Национальные мобилизации в республиках нередко достигали в самом деле потрясающего эмоционального накала и подвижнической мобилизующей силы. Из трех с половиной миллионов тогдашнего населения советской Армении около миллиона – что означает чуть ли не всех взрослых мужчин и женщин республики – дневали и ночевали на Оперной площади Еревана, скандируя в один голос «Миацум!» («Воссоединение!») – Армении с Нагорно-Карабахской автономной областью соседней Азербайджанской ССР. Населенная преимущественно армянами и отделенная от Армении лишь тонкой полоской азербайджанских районов, НКАО в начале 1920-х гг. оказалась включенной в состав советского Азербайджана, и теперь армяне добивались исправления этой «сталинской ошибки». В трех прибалтийских республиках – Эстонии, Латвии и Литве – сотни тысяч людей брались за руки и выстраивались в единую человеческую цепочку от польской границы до Финского залива.
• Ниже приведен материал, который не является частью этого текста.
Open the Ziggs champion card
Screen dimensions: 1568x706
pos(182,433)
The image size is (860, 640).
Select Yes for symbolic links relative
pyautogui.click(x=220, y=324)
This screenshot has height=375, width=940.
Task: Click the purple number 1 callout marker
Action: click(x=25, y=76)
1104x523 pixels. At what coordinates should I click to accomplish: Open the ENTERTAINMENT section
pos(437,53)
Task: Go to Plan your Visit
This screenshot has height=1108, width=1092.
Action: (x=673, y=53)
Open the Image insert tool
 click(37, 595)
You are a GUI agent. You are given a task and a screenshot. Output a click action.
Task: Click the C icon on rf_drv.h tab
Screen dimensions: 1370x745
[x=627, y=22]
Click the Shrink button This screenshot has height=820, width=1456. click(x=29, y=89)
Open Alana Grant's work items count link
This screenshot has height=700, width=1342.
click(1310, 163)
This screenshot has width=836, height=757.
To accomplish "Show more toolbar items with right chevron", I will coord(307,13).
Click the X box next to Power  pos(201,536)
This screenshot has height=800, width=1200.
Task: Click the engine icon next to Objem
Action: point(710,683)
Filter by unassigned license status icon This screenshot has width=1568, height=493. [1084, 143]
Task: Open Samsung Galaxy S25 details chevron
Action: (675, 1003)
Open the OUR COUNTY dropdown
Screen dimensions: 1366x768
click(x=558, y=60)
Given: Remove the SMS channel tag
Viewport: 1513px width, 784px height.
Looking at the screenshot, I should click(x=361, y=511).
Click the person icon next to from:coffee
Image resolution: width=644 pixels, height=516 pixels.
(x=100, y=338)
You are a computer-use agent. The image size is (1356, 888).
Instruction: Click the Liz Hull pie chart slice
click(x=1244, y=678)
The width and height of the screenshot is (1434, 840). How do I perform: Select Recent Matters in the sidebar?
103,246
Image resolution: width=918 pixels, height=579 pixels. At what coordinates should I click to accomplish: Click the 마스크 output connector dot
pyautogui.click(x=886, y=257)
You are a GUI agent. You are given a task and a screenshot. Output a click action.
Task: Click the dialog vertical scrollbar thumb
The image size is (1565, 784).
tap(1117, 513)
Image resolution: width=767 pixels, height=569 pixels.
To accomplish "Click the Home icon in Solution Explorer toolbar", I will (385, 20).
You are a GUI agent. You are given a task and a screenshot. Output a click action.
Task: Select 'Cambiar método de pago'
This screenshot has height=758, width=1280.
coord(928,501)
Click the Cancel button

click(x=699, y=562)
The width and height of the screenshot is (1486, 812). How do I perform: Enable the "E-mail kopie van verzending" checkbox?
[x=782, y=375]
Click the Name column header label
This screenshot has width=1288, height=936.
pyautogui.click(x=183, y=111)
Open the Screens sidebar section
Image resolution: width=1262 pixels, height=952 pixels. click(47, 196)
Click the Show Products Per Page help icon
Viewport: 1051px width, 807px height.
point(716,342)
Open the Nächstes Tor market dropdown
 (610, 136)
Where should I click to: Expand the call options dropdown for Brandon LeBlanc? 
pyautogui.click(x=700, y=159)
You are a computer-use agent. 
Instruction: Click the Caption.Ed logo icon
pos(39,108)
Им даже не было надобности скандировать политические лозунги и тем более штурмовать какие-либо бастилии и зимние дворцы. Просто они пели громадным хором свои народные песни, подавая громкий и ясный сигнал – мы цивилизованные и хорошо организованные люди, достойные жить в Европе, а не в Советском Союзе. Позднее, в декабре 1994 г., тысячи простых чеченцев, прежде вовсе не боевиков и не обязательно даже сторонников сепаратистского президента Дудаева, в патриотическом порыве тех дней продавали свои телевизоры или коров, чтобы купить на грозненском рынке оружие и устроить засады против танковых колонн российских федералов. Нуждаемся ли мы в дополнительных примерах преданности масс национальной идее?

Однако целью нашего исследования является вовсе не поиск свидетельств кратковременно успешной мобилизации. Мы стремимся понять, почему и как программа демократизации советского государства свернула к национализму и вместо реформы или революции произошел хаотический распад государственности.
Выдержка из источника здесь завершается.